# Coronado 35 CC sloop



## salamandyr (Jan 3, 2012)

Hi Folks,

I looked at a nice 35' Coronado today, with the center cockpit, and could use some advice. 

Basically the same hull as the Columbia 34, but different above the water line, and has a skeg rudder instead of the C34's spade. This center-cockpit 35er one was very nice and had a custom interior, recent low-hours yanmar rebuild, full complement of equipment and sails, good rigging, decks feel solid, etc.. by all appearances this is in very nice shape for a 1973 vintage, and the bottom has been cleaned monthly by divers... but I've not seen the bottom yet.

I'm considering making an offer contingent upon a haul out + survey, but I'm hesitant.. here is why:

1) some of this era / this model Coronados are reported to have balsa-cored hulls below the water line. It's unclear to me how to tell if this is one of those.. some folks with these Coronado 35 CC's are adamant they have solid hulls, other folks tell horror stories of cleaning out mush and replacing the balsa hull core after water logging.. 

I know these have balsa cored decks, whose condition needs to be verified, but I'd prob step away from it if it's got a cored hull, because:

2) it hasn't been pulled and painted for 8 years, or sailed much in that time, although has been maintained quite well "at slip" from records and appearance. 

3) this ship has a cast iron keel

thus, it definitely needs bottom paint, and all the things an iron keel needs, e.g. phosphoric acid treatment, prob new keel bolts after all this time, electrical ground bonding to slow electrolysis of the metals, etc.

thus, if i haul it to do a survey before buying and discover that 1) it's got a balsa cored hull, I just walk away because a balsa cored hull whose paint hasn't been done for 8 years means it's prob soaked.. or 2) it's got a great hull in solid shape, but needs significant keel maintenance.

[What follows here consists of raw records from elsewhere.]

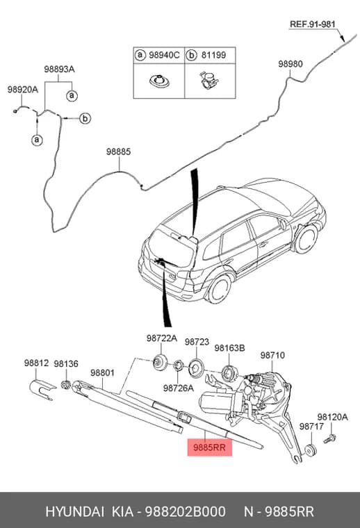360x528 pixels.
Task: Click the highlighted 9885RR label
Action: (x=209, y=447)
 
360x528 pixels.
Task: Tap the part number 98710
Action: (x=272, y=355)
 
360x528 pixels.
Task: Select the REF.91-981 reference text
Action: (x=313, y=24)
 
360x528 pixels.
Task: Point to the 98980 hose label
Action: (x=291, y=64)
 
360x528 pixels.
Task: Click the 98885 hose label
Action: (x=119, y=151)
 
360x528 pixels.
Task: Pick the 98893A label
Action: (x=59, y=69)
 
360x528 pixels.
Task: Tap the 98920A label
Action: (x=23, y=90)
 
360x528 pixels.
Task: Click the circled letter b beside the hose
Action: (x=85, y=119)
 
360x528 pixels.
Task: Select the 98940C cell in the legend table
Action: (x=159, y=55)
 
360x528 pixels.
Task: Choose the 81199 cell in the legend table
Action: (x=210, y=55)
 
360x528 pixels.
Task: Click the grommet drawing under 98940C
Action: (x=159, y=81)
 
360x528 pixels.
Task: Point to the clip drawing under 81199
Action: (x=208, y=81)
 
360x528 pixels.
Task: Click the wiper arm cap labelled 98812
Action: (x=42, y=389)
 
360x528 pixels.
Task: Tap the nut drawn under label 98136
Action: (x=65, y=384)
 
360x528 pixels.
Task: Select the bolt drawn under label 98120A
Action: (x=329, y=438)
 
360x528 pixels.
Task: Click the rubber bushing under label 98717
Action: (x=310, y=450)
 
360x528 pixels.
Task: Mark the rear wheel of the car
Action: (x=218, y=288)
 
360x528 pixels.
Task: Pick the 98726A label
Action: (x=179, y=388)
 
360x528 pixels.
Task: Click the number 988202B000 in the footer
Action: (x=186, y=511)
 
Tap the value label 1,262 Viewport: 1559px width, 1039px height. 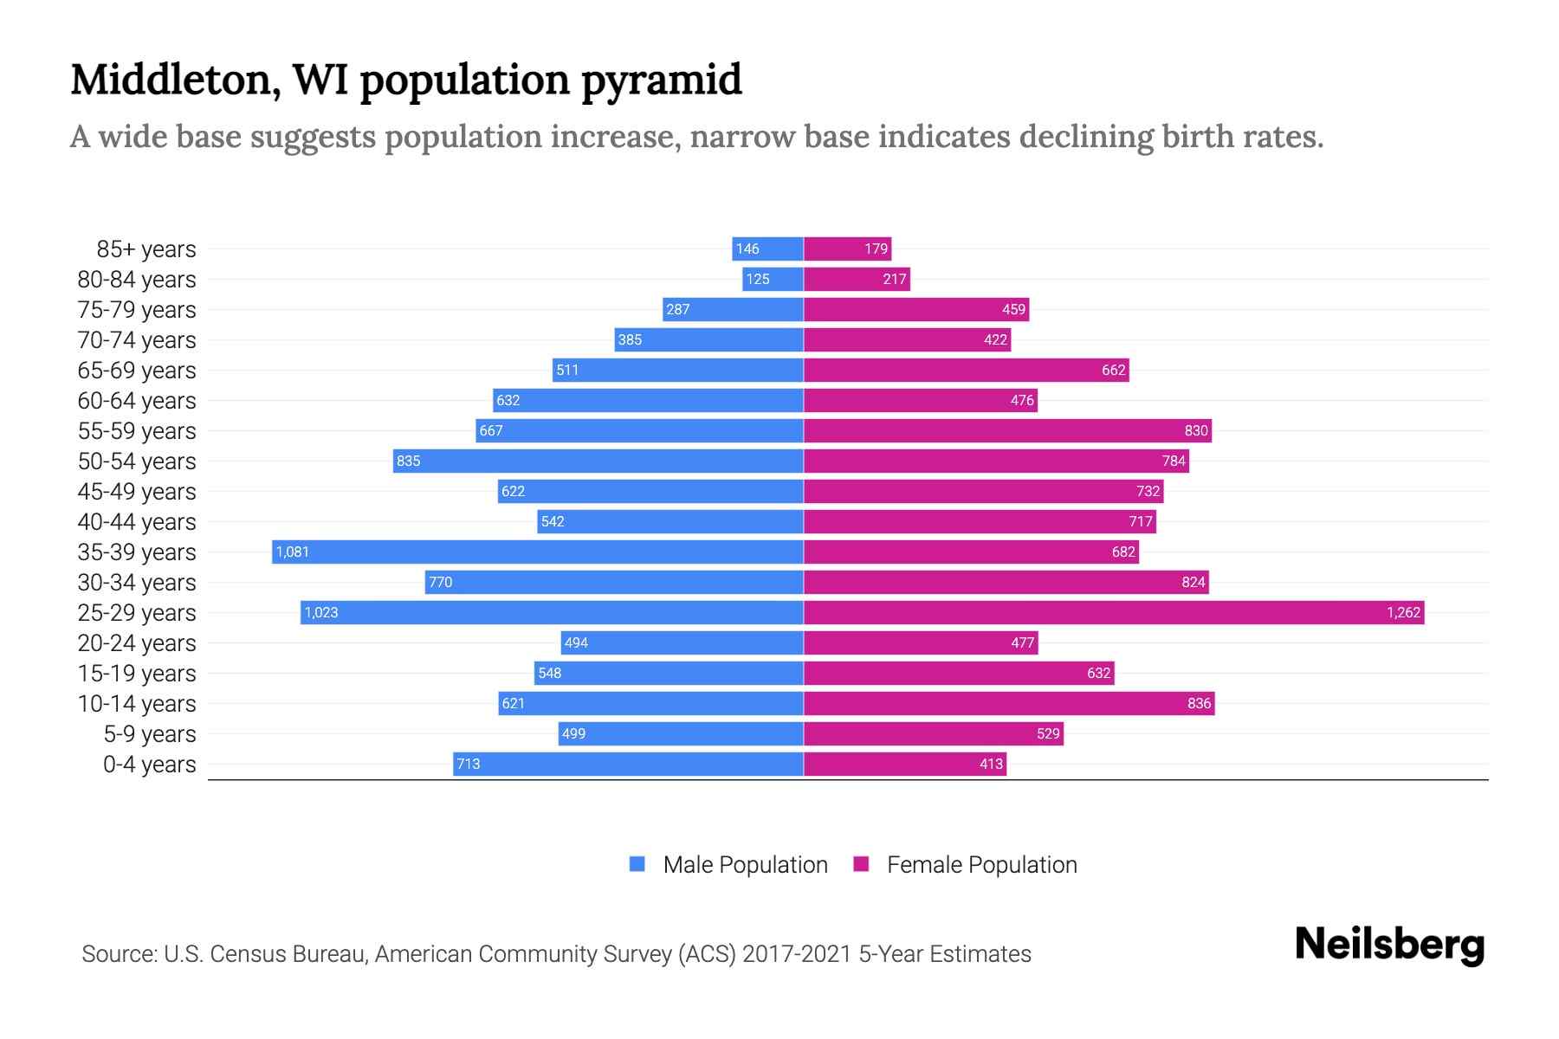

so.. how much $$$ am i talking about to do that kind of work on a cast iron keel? grind the rust, clean the iron with phosphoric, replace keel bolts, wire a ground, add layers of gel/paint/zinc as necessary, etc

i figure a bottom paint and haul on a 35' should be about $1500.. i dont want to get into this boat if the keel work will double that, I dont think.. anyone got an idea?


----------



## Faster (Sep 13, 2005)

Short answer..... keep looking......


----------



## salamandyr (Jan 3, 2012)

Too many unknowns? Or is maintaining an iron keel that's rusted a giant problem?


----------



## Faster (Sep 13, 2005)

The iron keel is not in itself a huge issue... but 8 years with no haulout isn't going to be pretty - anywhere.

There are better boats out there ....


----------



## fallard (Nov 30, 2009)

Don't know about the boat, but getting a haul-out, prepping the bottom properly (i.e., removing the old paint, applying a barrier coat (if it passes a survey) and applying 3 coats of an ablative bottom paint won't happen for $1500, unless you do it yourself.


----------



## salamandyr (Jan 3, 2012)

fallard said:


> Don't know about the boat, but getting a haul-out, prepping the bottom properly (i.e., removing the old paint, applying a barrier coat (if it passes a survey) and applying 3 coats of an ablative bottom paint won't happen for $1500, unless you do it yourself.


Thanks Fallard,

The local boat yard is quoting my buddy with a Columbia 33 only $1300 for haul/scrape/paint etc. Zincs are extra, I think. They added another $500 to the quote for iron keel treatment and replacing it's bolts, so still not awful.

I know that dollar amounts on boat maintenance are all over the place, and are almost always more than you expect, so I'm figuring at least 30% more than I'm quoted for straightforward stuff, and also know that almost nothing is that straightforward when it comes time to actually doing the repair


----------



## pixelKnife (Apr 19, 2021)

Hi salamandyr,

I know it's been awhile, but I'm curious as to what you ended up doing. I'm actually looking to buy a '74 Coronado 35 and it sounds a lot like this! I had a survey and sea trial done, I even did the haul out and the hull and keel passed w/ an overall "good" condition. If you did replace the keel bolts, what did it cost you?

Thanks!


----------